* TASK TO CARRY OUT
Every line below that mentions the word "computer" should be copied out.

* DATASET EXTRACT
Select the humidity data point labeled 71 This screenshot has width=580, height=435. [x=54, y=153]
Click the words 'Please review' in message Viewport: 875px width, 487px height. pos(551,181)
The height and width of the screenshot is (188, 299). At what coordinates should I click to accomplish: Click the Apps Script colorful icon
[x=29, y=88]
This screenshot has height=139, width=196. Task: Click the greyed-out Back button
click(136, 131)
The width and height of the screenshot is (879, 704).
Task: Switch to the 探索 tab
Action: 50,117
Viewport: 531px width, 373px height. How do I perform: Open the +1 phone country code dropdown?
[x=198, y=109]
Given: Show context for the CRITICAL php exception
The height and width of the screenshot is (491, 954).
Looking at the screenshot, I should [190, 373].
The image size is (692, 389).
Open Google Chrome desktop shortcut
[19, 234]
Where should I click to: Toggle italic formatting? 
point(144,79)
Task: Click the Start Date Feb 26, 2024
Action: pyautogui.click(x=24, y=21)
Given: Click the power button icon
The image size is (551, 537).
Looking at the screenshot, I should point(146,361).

* * *

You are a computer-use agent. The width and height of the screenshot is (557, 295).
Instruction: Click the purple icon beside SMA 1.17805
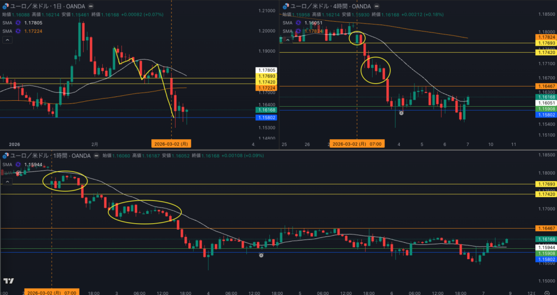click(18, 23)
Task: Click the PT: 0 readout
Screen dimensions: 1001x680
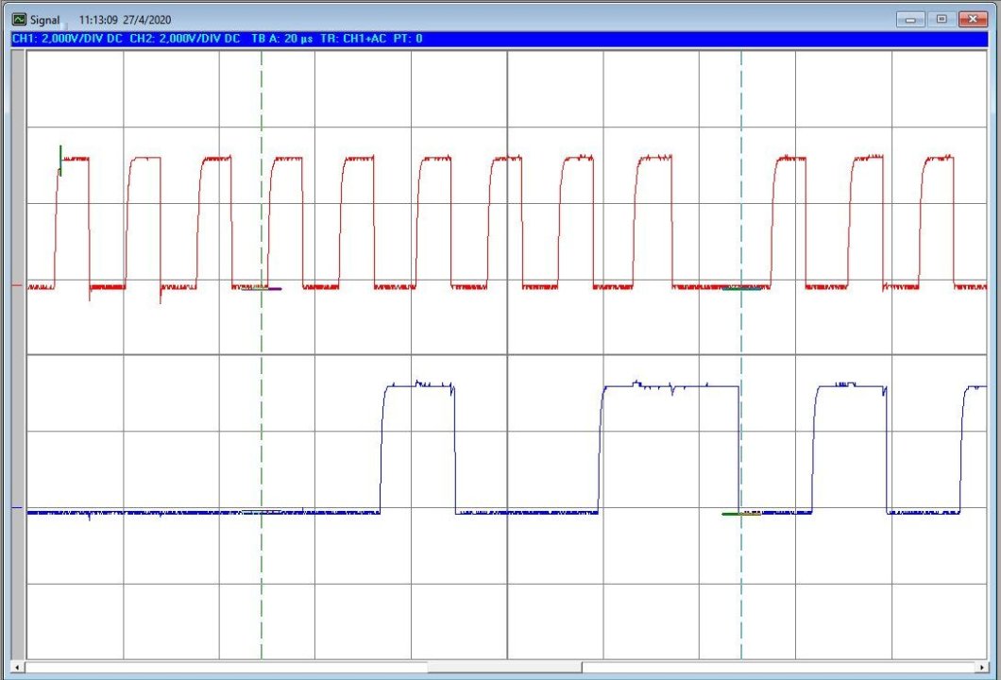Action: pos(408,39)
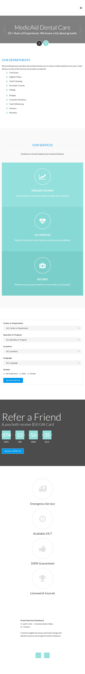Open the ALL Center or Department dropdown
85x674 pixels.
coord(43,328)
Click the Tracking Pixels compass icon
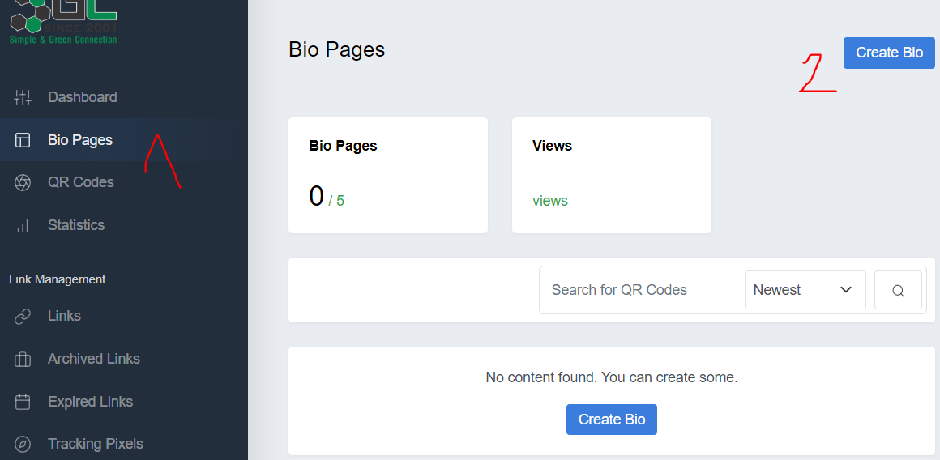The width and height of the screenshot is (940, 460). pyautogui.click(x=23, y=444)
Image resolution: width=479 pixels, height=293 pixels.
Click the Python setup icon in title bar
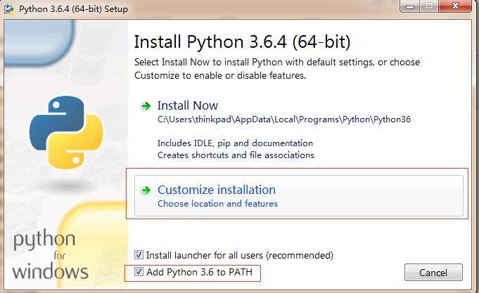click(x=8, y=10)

* * *

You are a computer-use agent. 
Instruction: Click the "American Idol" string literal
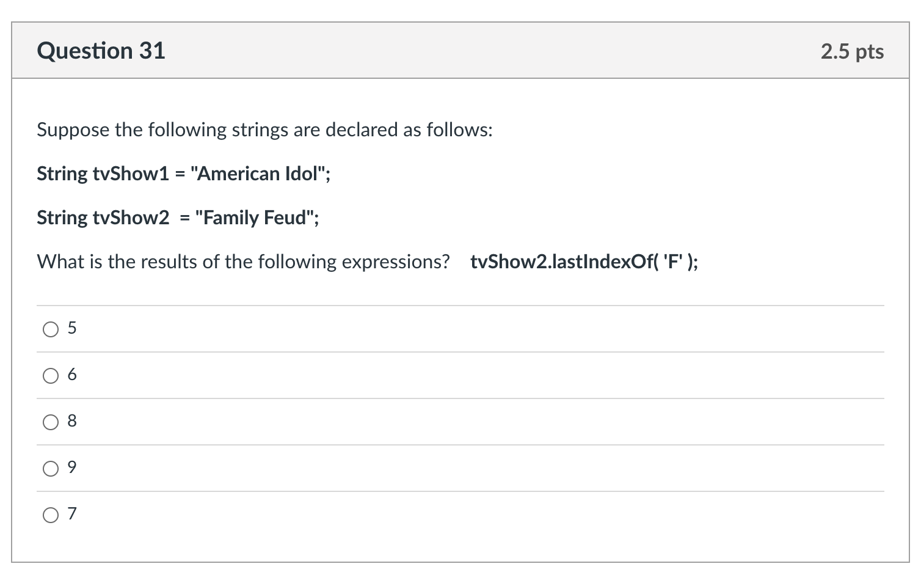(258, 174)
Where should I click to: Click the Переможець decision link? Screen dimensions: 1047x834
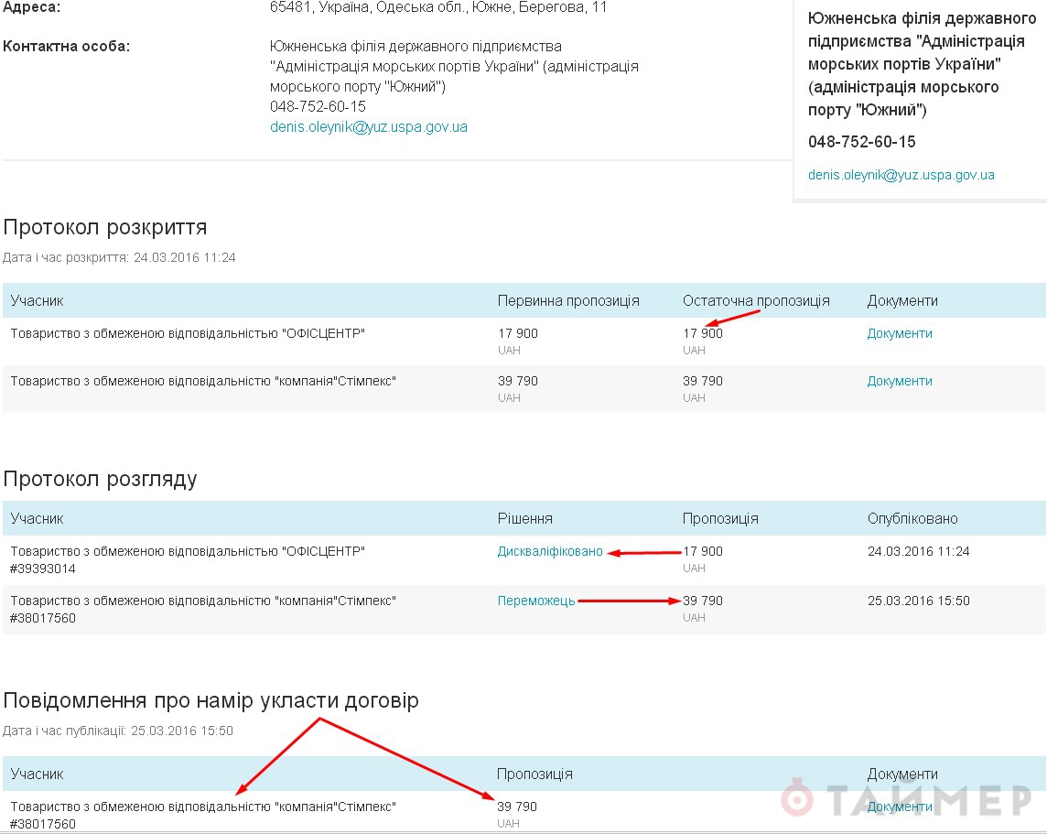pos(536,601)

* OUTPUT FOR THIS EXERCISE
You are a computer-use agent. The width and height of the screenshot is (557, 295).
You are a computer-use agent. 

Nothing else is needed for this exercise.